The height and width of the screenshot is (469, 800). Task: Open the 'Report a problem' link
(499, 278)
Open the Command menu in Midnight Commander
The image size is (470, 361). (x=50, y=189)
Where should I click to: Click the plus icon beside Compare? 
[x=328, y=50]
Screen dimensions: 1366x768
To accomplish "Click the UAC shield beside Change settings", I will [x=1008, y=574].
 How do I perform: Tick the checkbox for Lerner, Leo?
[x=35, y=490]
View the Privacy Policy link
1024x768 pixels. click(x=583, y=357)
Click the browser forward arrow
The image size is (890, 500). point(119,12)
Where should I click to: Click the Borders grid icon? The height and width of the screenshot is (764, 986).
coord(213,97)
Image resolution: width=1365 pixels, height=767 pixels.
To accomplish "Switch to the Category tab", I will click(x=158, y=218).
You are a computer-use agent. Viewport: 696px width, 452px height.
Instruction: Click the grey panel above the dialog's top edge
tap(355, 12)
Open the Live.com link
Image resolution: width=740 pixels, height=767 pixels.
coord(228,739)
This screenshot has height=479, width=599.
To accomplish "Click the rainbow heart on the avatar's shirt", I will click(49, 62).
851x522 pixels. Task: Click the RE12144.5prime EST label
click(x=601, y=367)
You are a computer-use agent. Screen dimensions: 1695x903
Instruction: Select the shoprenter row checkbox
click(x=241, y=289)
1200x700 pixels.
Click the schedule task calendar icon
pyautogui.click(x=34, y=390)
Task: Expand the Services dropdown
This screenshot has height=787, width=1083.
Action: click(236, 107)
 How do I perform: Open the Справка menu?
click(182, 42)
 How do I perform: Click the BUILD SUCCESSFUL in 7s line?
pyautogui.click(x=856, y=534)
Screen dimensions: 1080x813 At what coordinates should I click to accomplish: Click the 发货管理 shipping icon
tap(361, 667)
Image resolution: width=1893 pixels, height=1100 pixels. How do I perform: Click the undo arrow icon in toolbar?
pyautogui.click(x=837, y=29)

Problem details:
Every line that contains the string "agent" should be copied from the entries.

Solution to this task:
You are a computer-use agent. Viewport: 696px width, 452px height.
You are a computer-use agent. Screen dimensions: 1695x903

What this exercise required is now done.